You Got A New Job! Now What? Here's What!

We talk so much about what to do if you are looking for work, but what about after you get the job?

Consider these 5 actions to take after accepting your new position.

1. Give thanks. Someone, somehow helped you get this new job. Thank her. Thank them. Thank them profusely. Make them proud of you and ecstatic to be part of your "team". Except for a little bit of your time, it doesn't cost anything to make someone feel really good about helping you. Giving those helpers a lot of public credit and praise will encourage others to do even more for you the next time you need a helping hand.

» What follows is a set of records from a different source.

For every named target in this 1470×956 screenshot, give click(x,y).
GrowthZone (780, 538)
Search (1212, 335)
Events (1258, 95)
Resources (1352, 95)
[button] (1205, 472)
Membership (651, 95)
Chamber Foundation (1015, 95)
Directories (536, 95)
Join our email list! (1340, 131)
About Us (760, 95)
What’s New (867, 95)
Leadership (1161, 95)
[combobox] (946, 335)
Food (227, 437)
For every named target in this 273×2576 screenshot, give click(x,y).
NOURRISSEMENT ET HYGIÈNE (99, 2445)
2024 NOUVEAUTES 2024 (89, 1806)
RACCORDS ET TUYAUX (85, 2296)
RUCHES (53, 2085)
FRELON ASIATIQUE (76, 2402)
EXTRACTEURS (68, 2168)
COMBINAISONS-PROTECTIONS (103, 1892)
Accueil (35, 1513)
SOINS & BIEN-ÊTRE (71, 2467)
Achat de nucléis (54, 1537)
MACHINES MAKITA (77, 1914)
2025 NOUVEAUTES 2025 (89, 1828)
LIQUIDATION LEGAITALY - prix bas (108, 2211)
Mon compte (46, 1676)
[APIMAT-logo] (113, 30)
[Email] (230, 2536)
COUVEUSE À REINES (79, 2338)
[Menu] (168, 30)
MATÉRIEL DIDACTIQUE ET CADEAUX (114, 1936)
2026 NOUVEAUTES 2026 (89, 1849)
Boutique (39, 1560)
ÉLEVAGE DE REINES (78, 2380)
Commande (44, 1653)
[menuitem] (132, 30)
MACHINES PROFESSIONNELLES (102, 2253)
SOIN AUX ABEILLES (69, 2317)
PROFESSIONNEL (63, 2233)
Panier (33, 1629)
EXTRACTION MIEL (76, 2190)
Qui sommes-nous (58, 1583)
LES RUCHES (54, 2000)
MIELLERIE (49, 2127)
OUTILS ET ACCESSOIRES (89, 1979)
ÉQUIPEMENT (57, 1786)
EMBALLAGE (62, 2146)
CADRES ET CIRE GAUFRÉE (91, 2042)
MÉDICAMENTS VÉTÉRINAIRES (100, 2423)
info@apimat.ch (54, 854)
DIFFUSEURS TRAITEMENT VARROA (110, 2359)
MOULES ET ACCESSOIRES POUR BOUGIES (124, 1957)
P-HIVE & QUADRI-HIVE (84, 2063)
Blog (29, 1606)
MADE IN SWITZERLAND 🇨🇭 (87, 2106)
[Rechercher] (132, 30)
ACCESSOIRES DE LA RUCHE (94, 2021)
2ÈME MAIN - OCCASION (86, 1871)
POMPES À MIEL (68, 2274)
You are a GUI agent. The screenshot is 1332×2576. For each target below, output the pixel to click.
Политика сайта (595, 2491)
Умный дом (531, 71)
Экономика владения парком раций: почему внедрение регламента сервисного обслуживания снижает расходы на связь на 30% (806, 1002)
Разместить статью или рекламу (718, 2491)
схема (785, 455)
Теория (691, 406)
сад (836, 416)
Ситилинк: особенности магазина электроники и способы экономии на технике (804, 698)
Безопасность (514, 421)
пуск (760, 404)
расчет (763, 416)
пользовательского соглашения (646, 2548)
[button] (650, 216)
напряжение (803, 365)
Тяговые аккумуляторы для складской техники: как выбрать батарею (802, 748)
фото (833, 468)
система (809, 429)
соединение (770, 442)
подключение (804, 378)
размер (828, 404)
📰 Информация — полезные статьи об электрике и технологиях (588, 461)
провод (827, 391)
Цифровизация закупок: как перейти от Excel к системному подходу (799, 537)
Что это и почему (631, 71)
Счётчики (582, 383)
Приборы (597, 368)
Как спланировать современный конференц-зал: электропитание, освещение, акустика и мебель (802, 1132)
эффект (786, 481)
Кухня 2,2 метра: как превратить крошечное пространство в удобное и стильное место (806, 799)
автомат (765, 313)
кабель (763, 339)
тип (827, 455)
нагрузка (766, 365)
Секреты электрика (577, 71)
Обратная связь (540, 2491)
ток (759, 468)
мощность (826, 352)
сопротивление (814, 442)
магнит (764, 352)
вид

2. Give back. You got the job; now help someone else do the same thing. There are many people out there looking for work as well. Help one of them with a reference, lead, or insight. Just like giving thanks, giving help is always a high return investment. Do it enough and someday you may find yourself on the receiving end of the help boomerang when you need it most.

3. Network. "What do you mean network? I already have a new job." Yes, but over the last several years we learned that many people 1) didn't have a professional network, 2) didn't understand what it meant to have a professional network, and 3) didn't know how to network. (They thought calling your friends and asking for a job was networking. No, that is called begging your friends to job hunt for you.) Build professional relationships now. Actively seek to meet new people, stay in touch with past co-workers and peers, and help them be successful in their endeavors. Help others do well and they will come back to help you someday.

4. Become more valuable. Here are two (of many) reasons why millions of good people have struggled to find meaningful work since 2008: 1) their current skills don't match current job openings, and 2) companies found cheap, new technology that allowed them to maintain production with fewer humans. You have got to learn something that is valuable.

Want to become invaluable? You've got to learn something that is valuable. Simply answering a phone isn't a very valuable skill. However, knowing how to fix the machine that answers the phone is valuable work. So is making a sale after answering the phone!

5. Start planning now for the next big problem. There will always be one. Right before the Great Recession, 13 million people were doing just fine, and through no fault of their own, lost their job without any real warning. Many of them were caught off guard. Were you one of them? Even if you weren't, don't let yourself be put in that position. What should you do to strengthen your economic safety? Here are a few of my favorites: get more formal education, learn a new high demand work skill, pay off your debt, clean up your credit report and grow your score, and create a written back up plan.